神山:でも、新しいアニメシリーズを立ち上げていくには時間がかかるので。『攻殻機動隊 SAC_2045』は特に時間がかかってしまいましたね。

映画と共にどんどん「シリーズもあるよ」みたいな感じだったんだと思います。とはいえ、多分ハリウッド映画の公開の期間は関連作の展開はできないという条件があるはずなので、それが終わったら。まあ、作るよと発表して盛り上げたい意味もあったのかなとは思います。

荒牧:あの映画『ゴースト・イン・ザ・シェル』も3年前だよね。

神山:そうですね。3年前……。

荒牧:日本での映画公開の初日に最初のリリースを出したんですよね。あれ早いなと思っていたんですけど。

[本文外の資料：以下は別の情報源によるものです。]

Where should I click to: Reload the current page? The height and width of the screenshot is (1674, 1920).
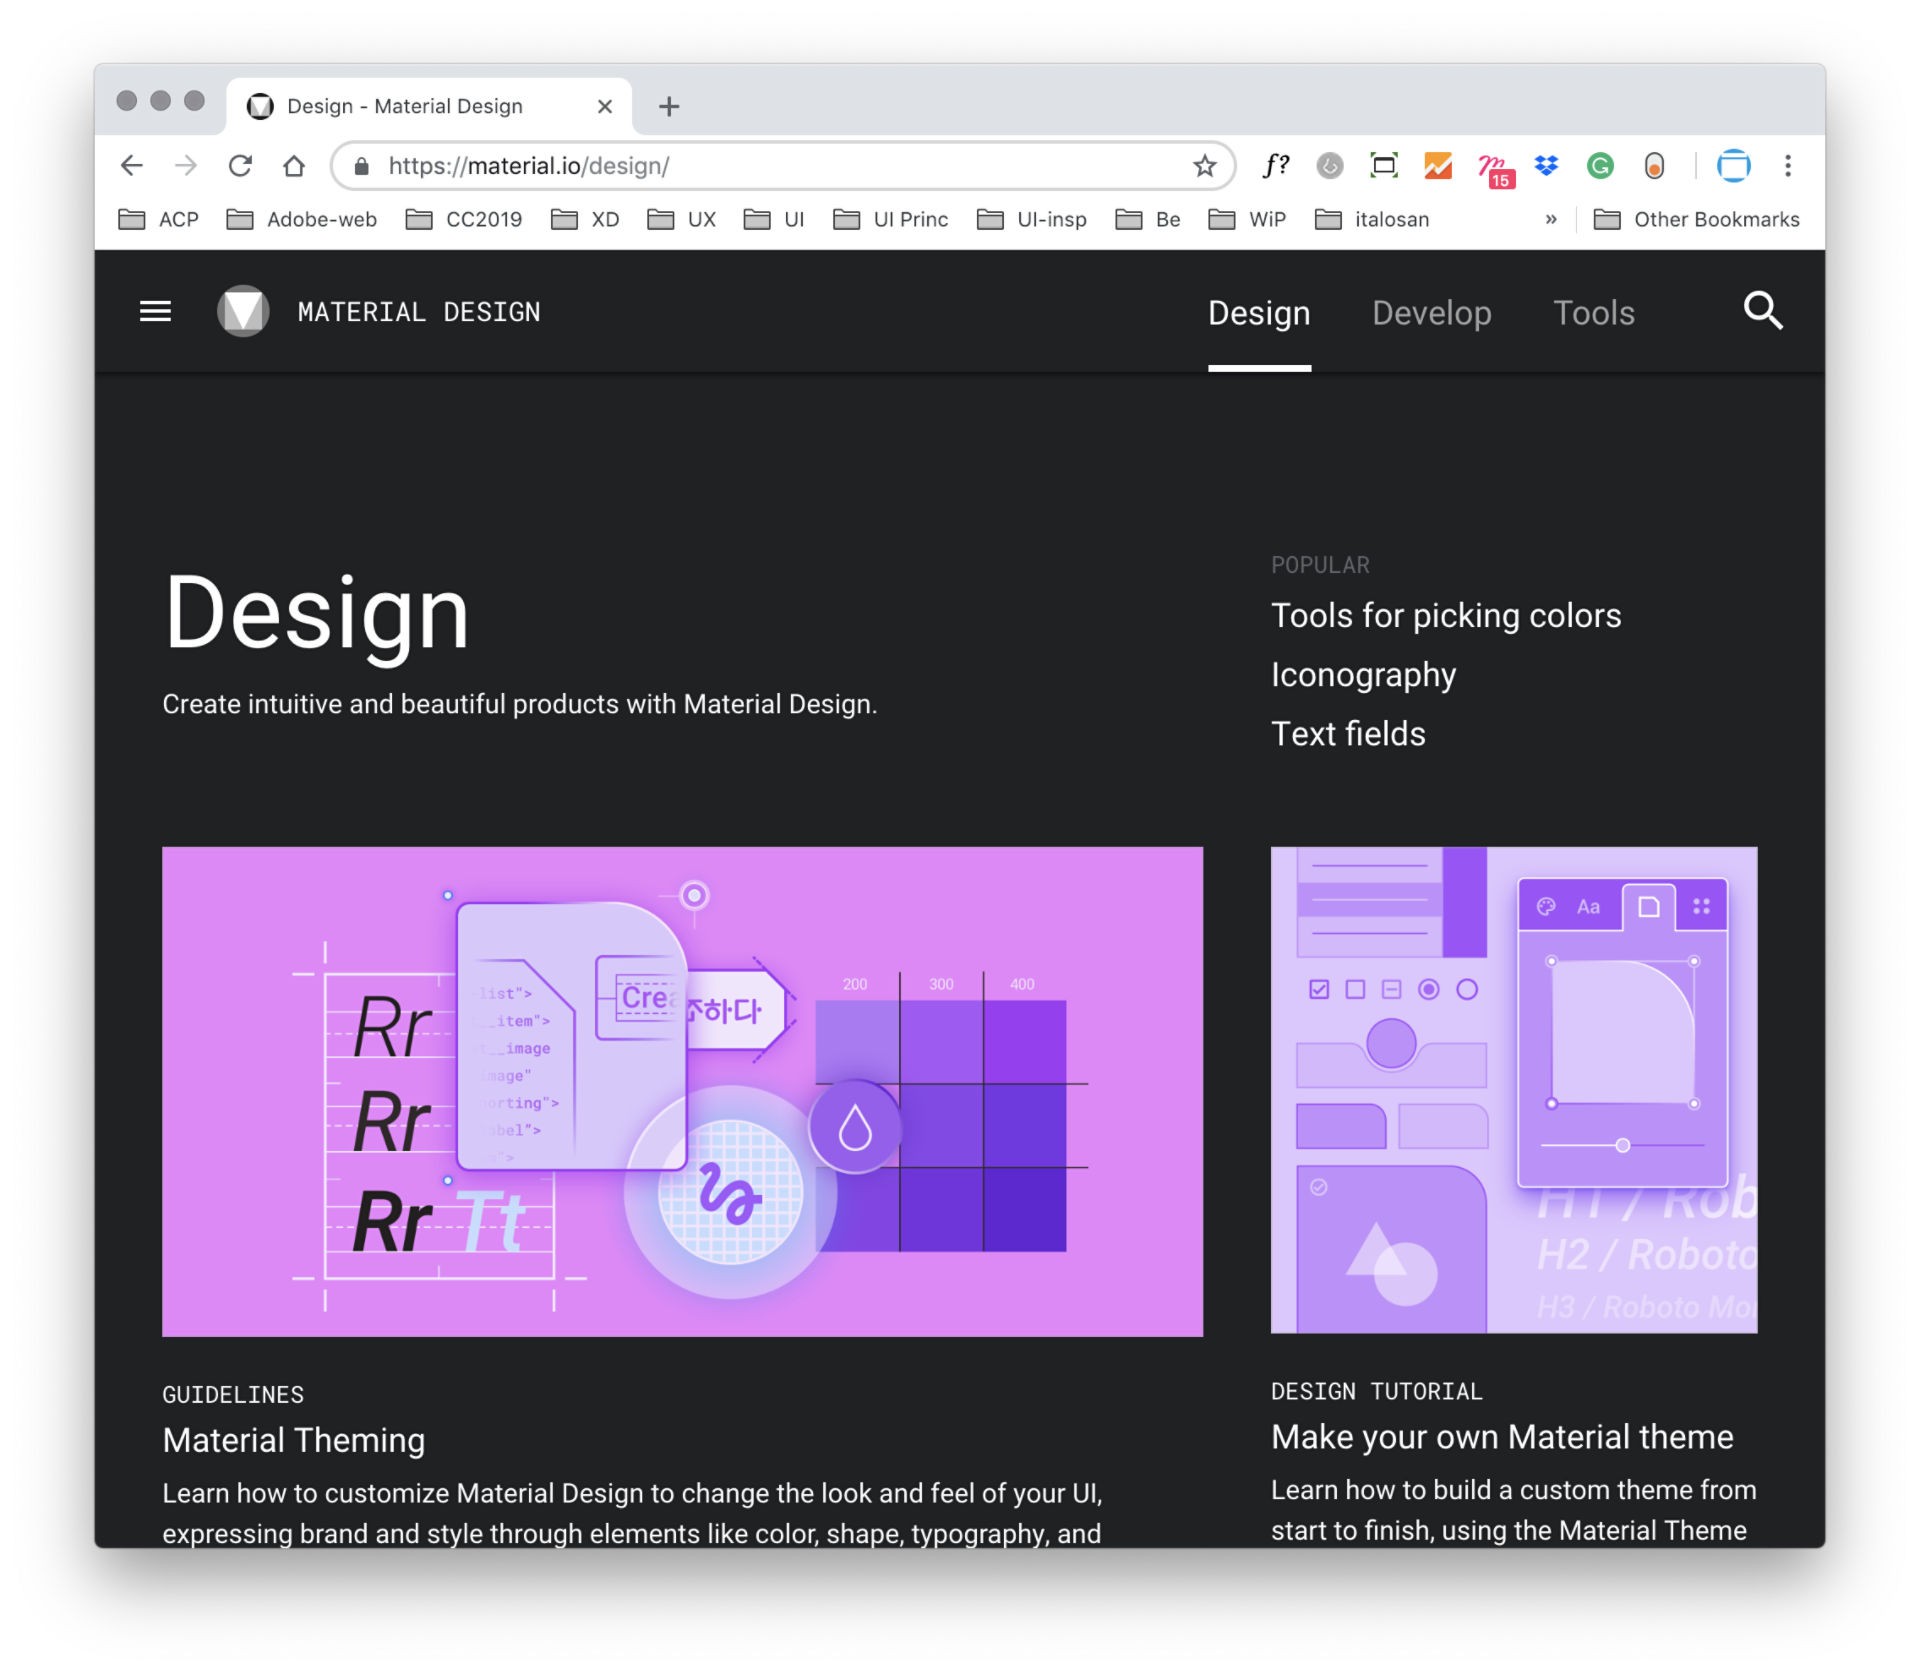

神山:何の詳細もないまま……(笑)。とりあえず作るよということで。

――意外にもそんなスタートだったんですね(笑)。

神山:ただそれでも、すごく大きなプロジェクトとして立ち上げようと考えてくださっていたと思います。規模感みたいなものは、最初からすごく大きくやるぞっていうイメージはありました。